I had visited Austria when I was about 10, skiing in the Alps at St. Wolfgang famous for the Sound of Music. I had heard good things about various Austrian cities including its capital, Vienna renowned for its pretty architecture and cultural music and arts scene. The latter is not really my thing but the city is 1 hour from Bratislava Airport where we were flying in (due to high cost from Budapest) to spend the weekend with friends in Hungary. Sam and I had a few extra holiday days to use up before the new year so I thought why not take advantage of this spatial proximity.
We landed at Bratislava airport and took a Flixbus to the Erdberg station in Vienna. The journey took just over an hour (due to traffic) and cost about €10. We stayed at the Mecure Hotel Raphael near Westbahnhof Station. This new hotel is undergoing a complete revamp so whilst the facilities were excellent, there is some noise from construction in the morning.
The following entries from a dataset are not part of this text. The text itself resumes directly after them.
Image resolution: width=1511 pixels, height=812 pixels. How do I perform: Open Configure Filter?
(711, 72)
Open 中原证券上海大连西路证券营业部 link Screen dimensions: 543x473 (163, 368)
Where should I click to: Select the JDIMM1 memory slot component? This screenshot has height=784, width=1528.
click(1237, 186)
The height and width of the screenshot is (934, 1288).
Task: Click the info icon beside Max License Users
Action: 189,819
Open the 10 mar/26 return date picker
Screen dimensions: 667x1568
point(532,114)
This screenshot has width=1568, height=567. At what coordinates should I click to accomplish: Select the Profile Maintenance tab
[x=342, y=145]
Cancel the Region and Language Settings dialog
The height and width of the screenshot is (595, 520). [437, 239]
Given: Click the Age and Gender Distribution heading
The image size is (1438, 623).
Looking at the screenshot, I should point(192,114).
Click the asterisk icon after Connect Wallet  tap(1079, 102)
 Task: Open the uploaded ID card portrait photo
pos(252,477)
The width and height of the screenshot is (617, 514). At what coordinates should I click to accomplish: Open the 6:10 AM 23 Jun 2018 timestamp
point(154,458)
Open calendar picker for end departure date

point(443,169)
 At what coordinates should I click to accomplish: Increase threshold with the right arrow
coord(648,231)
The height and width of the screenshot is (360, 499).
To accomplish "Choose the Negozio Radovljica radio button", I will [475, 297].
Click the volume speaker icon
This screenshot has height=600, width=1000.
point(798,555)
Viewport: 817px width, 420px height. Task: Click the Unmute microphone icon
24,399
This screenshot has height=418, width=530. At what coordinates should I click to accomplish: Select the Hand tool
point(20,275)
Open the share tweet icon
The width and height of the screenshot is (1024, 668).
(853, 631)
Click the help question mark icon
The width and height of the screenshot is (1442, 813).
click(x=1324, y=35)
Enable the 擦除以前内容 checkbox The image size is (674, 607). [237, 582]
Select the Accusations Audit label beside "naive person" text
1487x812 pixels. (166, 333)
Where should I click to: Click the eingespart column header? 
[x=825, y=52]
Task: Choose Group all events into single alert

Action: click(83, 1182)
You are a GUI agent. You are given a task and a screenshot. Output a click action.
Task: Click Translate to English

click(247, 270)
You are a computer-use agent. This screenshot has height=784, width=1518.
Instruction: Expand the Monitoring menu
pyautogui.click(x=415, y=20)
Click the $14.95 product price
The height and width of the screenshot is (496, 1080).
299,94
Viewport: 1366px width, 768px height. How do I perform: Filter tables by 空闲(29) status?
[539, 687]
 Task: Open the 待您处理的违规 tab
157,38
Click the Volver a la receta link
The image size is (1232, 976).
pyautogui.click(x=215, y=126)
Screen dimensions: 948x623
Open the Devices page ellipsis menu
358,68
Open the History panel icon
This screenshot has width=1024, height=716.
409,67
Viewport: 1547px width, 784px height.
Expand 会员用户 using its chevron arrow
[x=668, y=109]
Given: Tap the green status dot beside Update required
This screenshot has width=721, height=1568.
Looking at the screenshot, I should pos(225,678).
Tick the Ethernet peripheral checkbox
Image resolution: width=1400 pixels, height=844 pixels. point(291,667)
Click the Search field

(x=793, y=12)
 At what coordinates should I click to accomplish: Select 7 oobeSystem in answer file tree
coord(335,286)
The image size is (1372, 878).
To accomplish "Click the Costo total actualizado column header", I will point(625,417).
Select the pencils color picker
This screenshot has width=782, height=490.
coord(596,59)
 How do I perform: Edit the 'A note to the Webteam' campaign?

Vienna, I gather is a city that comes to life at the weekends and during the warmer summer nights, unfortunately our visit coincided with neither and the result was a very empty city with only a few bars getting busy in the evenings. The most notable was 1516, a brewery/bar/restaurant which played 5 football games simultaneously (including England’s unlucky 2-2 draw at home to Spain) combined with excellent food and drink. We visited this place on both evenings after failing to find suitable alternatives.
There were some notable highlights which included;
Vienna Christmas Markets
The end of November is the start of Christmas market season. Pockets of these markets had began to pop up around Vienna including the main collection of stalls outside the Rathaus (Town Hall) to the north west of central Vienna.
Though very similar to the markets now experienced in many English cities including Manchester the food at these markets was delightfully carb heavy and wholesome. We sampled frankfurters, Goulash in a self contained bread loaf and Spetzal, a unusually dough like consistency with cheese and bacon.
The Rathaus itself, majestically backlight was a highlight of these markets and the perfect backdrop for any festive scene.
One of the cultural draws of Vienna is the Opera and the city is the home to some of the best opera houses in the world! None are more famous than the State Opera. On our second night in Vienna the State Opera was hosting the performance of Manon, a French Opera about the plight of a beautiful young French women from Le Harve who was sent to a convent but swayed by the glitz and glamour of Paris and a dashing young man called Chevalieur.
One of the tricks of the trade I had discovered is the possibility to get standing seats to the performances for a fraction of the price! The Operngasse (standing) option offers tickets for €3-4 Euros. Considering the seats ranged from €50-€350 for this performance this was an absolute bargain.
Standing for a 3 hour performance is not for the faint hearted and the elderly gentleman next to me had to take regular pit stops but the view was pretty much unrestricted and each standing platform had its own display to translate the French dialect into their native tongue.
Though we only stayed to the intermission (scandalous I know) it gave me a taste of the Opera which we would otherwise not had experienced.
The Loft, the 18th floor restaurant on top of the Sofitel hotel was a firm favourite amongst my friends who had visited Vienna. Whilst our opera plans restricted our visit to the day (I can imagine the views were better at night) I can see why this restaurant gets the hype it does. Still, the place is a typical rooftop hotel bar with unnecessary inflated prices and surprisingly uncomfy seats. Combined with a day full of rain, fog and clouds restricting views of downtown Vienna it did little to inspire the imagination.
To the south of the centre is a market called Naschmarkt. Situated on an urban island between two roads leading in/out Vienna this food market was a real favourite of mine in the city. Split into sections focusing on Fish, Meat, Vegetarian, Oriental and traditional Viennese the market was still lively even on the wetter and colder of days. This was the place I chose to have the traditional Wiener Schnitzel which to fellow northerners its just breaded veal/pork or chicken with chips.
So would I come back to Vienna? Doubtful! I have a real sense of been there done that, bought the ticket-shirt which compels me to visit pastures new instead of revisiting locations previously visited.
I would like to have seen the city in all it’s summertime glory but honestly, who (unless travelling or interrailling) would prioritise Vienna over other hotter, livelier destinations?!
Still, another country I can officially tick off the list.